Saved data entries:
====

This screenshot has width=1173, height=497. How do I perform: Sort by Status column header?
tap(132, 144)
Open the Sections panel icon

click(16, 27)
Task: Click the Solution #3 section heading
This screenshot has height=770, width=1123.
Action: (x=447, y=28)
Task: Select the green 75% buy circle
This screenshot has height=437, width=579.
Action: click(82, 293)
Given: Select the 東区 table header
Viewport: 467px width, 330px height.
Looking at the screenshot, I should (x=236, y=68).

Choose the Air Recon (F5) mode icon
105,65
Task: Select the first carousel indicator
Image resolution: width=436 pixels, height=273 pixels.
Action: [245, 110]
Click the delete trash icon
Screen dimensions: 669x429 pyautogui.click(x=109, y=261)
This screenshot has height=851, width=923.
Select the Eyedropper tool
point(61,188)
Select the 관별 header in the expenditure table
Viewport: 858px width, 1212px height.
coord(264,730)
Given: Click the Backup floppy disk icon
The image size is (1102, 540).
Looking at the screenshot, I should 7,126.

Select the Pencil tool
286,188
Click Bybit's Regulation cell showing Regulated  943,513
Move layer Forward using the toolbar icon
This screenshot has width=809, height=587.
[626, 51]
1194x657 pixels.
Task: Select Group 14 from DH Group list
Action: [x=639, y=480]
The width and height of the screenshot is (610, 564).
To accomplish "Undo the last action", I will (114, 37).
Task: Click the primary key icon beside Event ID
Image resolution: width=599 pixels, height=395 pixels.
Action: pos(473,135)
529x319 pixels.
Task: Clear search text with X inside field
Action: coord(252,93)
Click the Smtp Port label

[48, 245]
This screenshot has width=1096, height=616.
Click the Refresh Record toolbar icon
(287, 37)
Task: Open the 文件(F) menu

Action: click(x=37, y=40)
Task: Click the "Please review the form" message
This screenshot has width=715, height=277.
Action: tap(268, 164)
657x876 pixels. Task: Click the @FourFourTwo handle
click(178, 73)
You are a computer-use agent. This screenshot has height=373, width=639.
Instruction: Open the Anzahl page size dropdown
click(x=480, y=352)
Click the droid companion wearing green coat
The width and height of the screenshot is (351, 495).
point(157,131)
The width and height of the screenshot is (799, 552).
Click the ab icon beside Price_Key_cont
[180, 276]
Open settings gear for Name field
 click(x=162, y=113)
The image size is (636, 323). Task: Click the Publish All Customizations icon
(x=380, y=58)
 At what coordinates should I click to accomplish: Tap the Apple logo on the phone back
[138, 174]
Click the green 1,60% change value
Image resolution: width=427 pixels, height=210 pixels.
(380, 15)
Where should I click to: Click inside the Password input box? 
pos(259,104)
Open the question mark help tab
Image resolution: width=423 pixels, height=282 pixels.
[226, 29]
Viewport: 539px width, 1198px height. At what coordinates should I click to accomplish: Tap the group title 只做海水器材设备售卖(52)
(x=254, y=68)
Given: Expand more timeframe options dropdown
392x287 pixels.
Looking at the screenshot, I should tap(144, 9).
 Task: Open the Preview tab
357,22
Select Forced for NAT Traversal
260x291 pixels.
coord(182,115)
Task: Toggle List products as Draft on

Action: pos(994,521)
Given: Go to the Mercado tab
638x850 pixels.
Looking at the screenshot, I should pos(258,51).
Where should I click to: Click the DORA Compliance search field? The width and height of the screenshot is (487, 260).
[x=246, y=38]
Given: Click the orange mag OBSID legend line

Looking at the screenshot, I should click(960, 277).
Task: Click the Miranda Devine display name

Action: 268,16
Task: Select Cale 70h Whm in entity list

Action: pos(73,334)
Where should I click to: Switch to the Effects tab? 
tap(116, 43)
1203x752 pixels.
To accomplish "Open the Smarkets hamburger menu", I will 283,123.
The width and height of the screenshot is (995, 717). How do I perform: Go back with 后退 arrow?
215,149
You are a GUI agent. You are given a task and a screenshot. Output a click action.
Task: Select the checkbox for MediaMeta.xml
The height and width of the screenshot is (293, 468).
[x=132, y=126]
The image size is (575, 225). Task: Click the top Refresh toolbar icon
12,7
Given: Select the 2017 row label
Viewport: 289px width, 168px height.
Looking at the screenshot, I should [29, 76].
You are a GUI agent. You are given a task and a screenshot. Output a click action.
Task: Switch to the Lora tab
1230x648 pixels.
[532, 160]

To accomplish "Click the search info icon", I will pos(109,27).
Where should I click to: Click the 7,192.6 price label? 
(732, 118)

====

• [Brief]:
Reproduce the entries above exactly.

• [Expected output]:
This screenshot has width=1173, height=497. How do I perform: Sort by Status column header?
tap(132, 144)
Open the Sections panel icon

click(16, 27)
Task: Click the Solution #3 section heading
This screenshot has height=770, width=1123.
Action: (x=447, y=28)
Task: Select the green 75% buy circle
This screenshot has height=437, width=579.
Action: click(82, 293)
Given: Select the 東区 table header
Viewport: 467px width, 330px height.
Looking at the screenshot, I should (x=236, y=68).

Choose the Air Recon (F5) mode icon
105,65
Task: Select the first carousel indicator
Image resolution: width=436 pixels, height=273 pixels.
Action: [245, 110]
Click the delete trash icon
Screen dimensions: 669x429 pyautogui.click(x=109, y=261)
This screenshot has height=851, width=923.
Select the Eyedropper tool
point(61,188)
Select the 관별 header in the expenditure table
Viewport: 858px width, 1212px height.
coord(264,730)
Given: Click the Backup floppy disk icon
The image size is (1102, 540).
Looking at the screenshot, I should 7,126.

Select the Pencil tool
286,188
Click Bybit's Regulation cell showing Regulated  943,513
Move layer Forward using the toolbar icon
This screenshot has width=809, height=587.
[626, 51]
1194x657 pixels.
Task: Select Group 14 from DH Group list
Action: [x=639, y=480]
The width and height of the screenshot is (610, 564).
To accomplish "Undo the last action", I will (114, 37).
Task: Click the primary key icon beside Event ID
Image resolution: width=599 pixels, height=395 pixels.
Action: pos(473,135)
529x319 pixels.
Task: Clear search text with X inside field
Action: coord(252,93)
Click the Smtp Port label

[48, 245]
This screenshot has width=1096, height=616.
Click the Refresh Record toolbar icon
(287, 37)
Task: Open the 文件(F) menu

Action: click(x=37, y=40)
Task: Click the "Please review the form" message
This screenshot has width=715, height=277.
Action: tap(268, 164)
657x876 pixels. Task: Click the @FourFourTwo handle
click(178, 73)
You are a computer-use agent. This screenshot has height=373, width=639.
Instruction: Open the Anzahl page size dropdown
click(x=480, y=352)
Click the droid companion wearing green coat
The width and height of the screenshot is (351, 495).
point(157,131)
The width and height of the screenshot is (799, 552).
Click the ab icon beside Price_Key_cont
[180, 276]
Open settings gear for Name field
 click(x=162, y=113)
The image size is (636, 323). Task: Click the Publish All Customizations icon
(x=380, y=58)
 At what coordinates should I click to accomplish: Tap the Apple logo on the phone back
[138, 174]
Click the green 1,60% change value
Image resolution: width=427 pixels, height=210 pixels.
(380, 15)
Where should I click to: Click inside the Password input box? 
pos(259,104)
Open the question mark help tab
Image resolution: width=423 pixels, height=282 pixels.
[226, 29]
Viewport: 539px width, 1198px height. At what coordinates should I click to accomplish: Tap the group title 只做海水器材设备售卖(52)
(x=254, y=68)
Given: Expand more timeframe options dropdown
392x287 pixels.
Looking at the screenshot, I should tap(144, 9).
 Task: Open the Preview tab
357,22
Select Forced for NAT Traversal
260x291 pixels.
coord(182,115)
Task: Toggle List products as Draft on

Action: pos(994,521)
Given: Go to the Mercado tab
638x850 pixels.
Looking at the screenshot, I should pos(258,51).
Where should I click to: Click the DORA Compliance search field? The width and height of the screenshot is (487, 260).
[x=246, y=38]
Given: Click the orange mag OBSID legend line

Looking at the screenshot, I should click(960, 277).
Task: Click the Miranda Devine display name

Action: 268,16
Task: Select Cale 70h Whm in entity list

Action: pos(73,334)
Where should I click to: Switch to the Effects tab? 
tap(116, 43)
1203x752 pixels.
To accomplish "Open the Smarkets hamburger menu", I will 283,123.
The width and height of the screenshot is (995, 717). How do I perform: Go back with 后退 arrow?
215,149
You are a GUI agent. You are given a task and a screenshot. Output a click action.
Task: Select the checkbox for MediaMeta.xml
The height and width of the screenshot is (293, 468).
[x=132, y=126]
The image size is (575, 225). Task: Click the top Refresh toolbar icon
12,7
Given: Select the 2017 row label
Viewport: 289px width, 168px height.
Looking at the screenshot, I should [29, 76].
You are a GUI agent. You are given a task and a screenshot. Output a click action.
Task: Switch to the Lora tab
1230x648 pixels.
[532, 160]

To accomplish "Click the search info icon", I will pos(109,27).
Where should I click to: Click the 7,192.6 price label? 
(732, 118)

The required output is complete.